2017-07-14 / Front Page

Budget alterations are made

Next vote is scheduled for Tuesday, July 25
By Michael Kelley Staff Writer

It wouldn’t feel like summer in Scarborough without town leaders and school officials working to find a school budget figure that voters can support at the polls.

The town council last week, approved an amended budget that brought the net town budget to $62.7 million, which would result in a 2.99 percent tax rate increase. To get it to that level, the town opted to further reduce the budget by $307,000, including $71,000 from the town coffers and $236,000 from the school budget.

The cut on the municipal side would come from adjusting salary and benefit lines for three open, or recently vacant positions: planning director, human resources director and deputy public works director and eliminating a $20,000 carpet replacement project at town hall.

“My original position was we not dip into the municipal budget at all, but as long as we were, my preference would have been to go into some areas where I think we misstepped, things we could have done differently, but I also appreciate the work (Town Manager Tom Hall) did on this,” said councilor Katy Foley. “These are cost savings we would have realized anyway, so it doesn’t really change, at least what we are able to offer, for the most part, in services for the community.”

Councilor Peter Hayes said he was uncomfortable reopening the municipal budget at the first reading June 21 without a “better understanding of what types of items we were talking about” cutting, but approved at second reading to, like his fellow councilors, follow Hall’s recommendation.

“These seems to be things that are really more of timing issues and won’t impact the delivery of any essential services of the town,” he said.

Vice Chairman Kate St.

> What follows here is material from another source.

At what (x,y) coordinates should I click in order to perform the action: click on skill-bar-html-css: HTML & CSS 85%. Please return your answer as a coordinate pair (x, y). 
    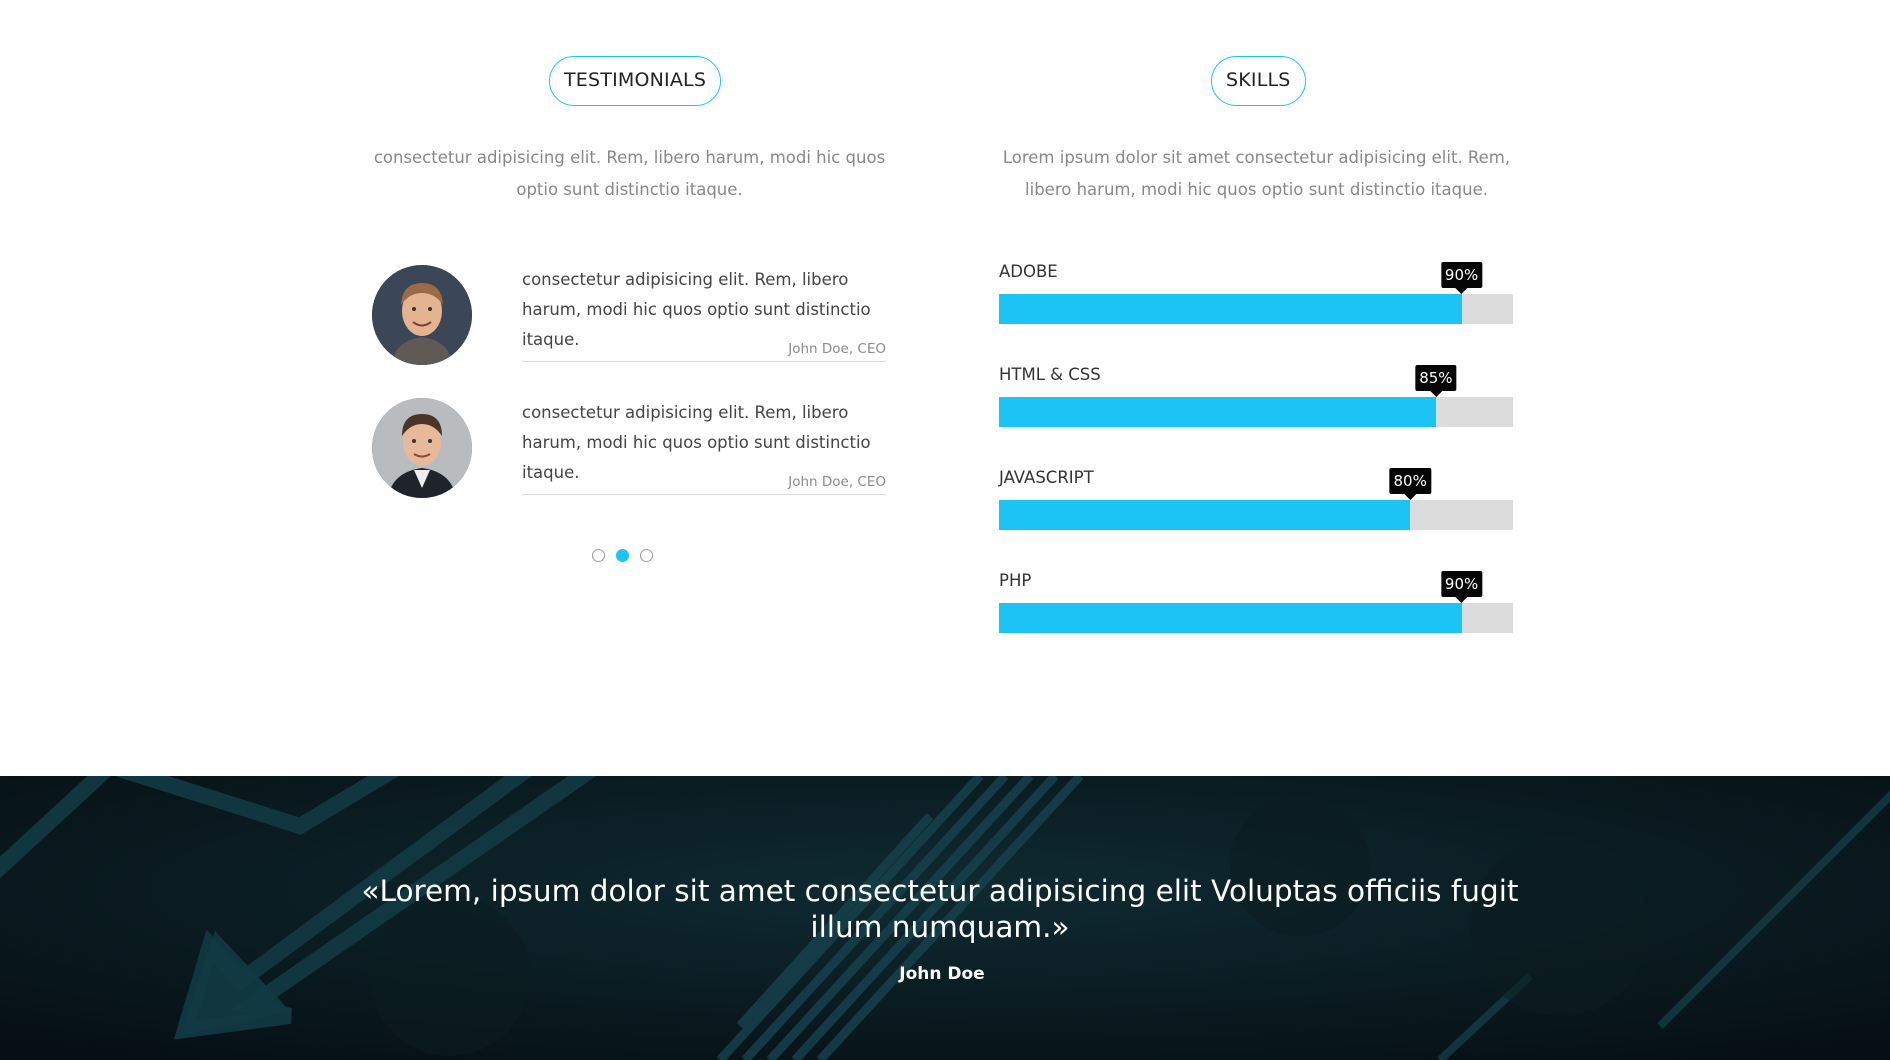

Clair voted to make the reductions, but was “very concerned about what happens if we don’t pass again.”

“I don’t want to see another round of this happening,” she said.

The municipal cuts, coupled, with the cuts from the school department – which included delaying educational investments and reducing other expenditures – will create a budget with an anticipated 16.40 tax rate, a 2.99 percent tax rate increase and would mean an additional $111 to $174 in taxes for the average homeowner.

The actual need from taxpayers, and therefor the tax rate, is expected to be less. Now that the new state budget has been passed, Scarborough is expected to receive additional general purpose aid from the state. There is expected to be an additional $48 million available in fiscal year 2018 (the 2017-2018 school year) and $114 million the following year, although how much trickles down to Scarborough is not yet known.

In a subsequent meeting at the board of education held after the town council meeting, school board chairman Kelly Murphy called the extra money a “farce” because the school department is not allowed to use that money for education programming. It is mandated to be used for property tax relief or be put in a reserve fund for the schools. In keeping with the requirement, the town council decided to allocate half of what is received to tax relief for this budget year and put the rest into the school’s capital reserve fund. State law dictates that half of the extra money schools receive this year be used to lower property taxes.

Because of this extra school funding for next school year and less of a need to rely on taxpayer funding, councilor Will Rowan urged his fellow councilors to not reduce the town budget at all and put the same school budget proposal that was rejected back out to voters. He said it would be inappropriate to cut from the town and school budgets when Scarborough is expecting more money from the state.

“Now that we know the legislature has acted and there is significant revenue coming for the current budget cycle, which we didn’t know during the first vote and we didn’t know during our first reading. We know that now. We don’t know the number, but we know it is happening,” he said. “Therefore, it is inappropriate to be cutting the education budget, or town budget for that matter when we have more revenue coming.”

While his fellow councilors supported it in theory, only St. Clair voted in support of Rowan’s idea.

“The vote was taken and the vote has to be honored,” councilor Bill Donovan said. “I do not want to put us in a position where we risk having a second referendum not adopted. By not having any cuts from the school board to the school budget, we run that risk.”

“By not making any adjustments at all to the budget, while I would support that 100 percent personally, I think it is not necessarily going to help us garner favor with the public and get this vote passed and get this budget passed like we need to,” councilor Chris Caiazzo said.

Hayes said there are “too many unknowns” regarding how much funding will be received, for him to go along with Rowan, who said by the time the voters go to the poll the figure from the state will be known. The state has said it would have the extra state aid allocation figures to communities by July 21. Rowan projects the number could be as high as $1.2 million dollars.

St. Clair said she gave Rowan credit for “sticking his neck out there” and coming up with the amendment.

“It’s painful for me not to see this – your motion – pass because I believe in it,” she said.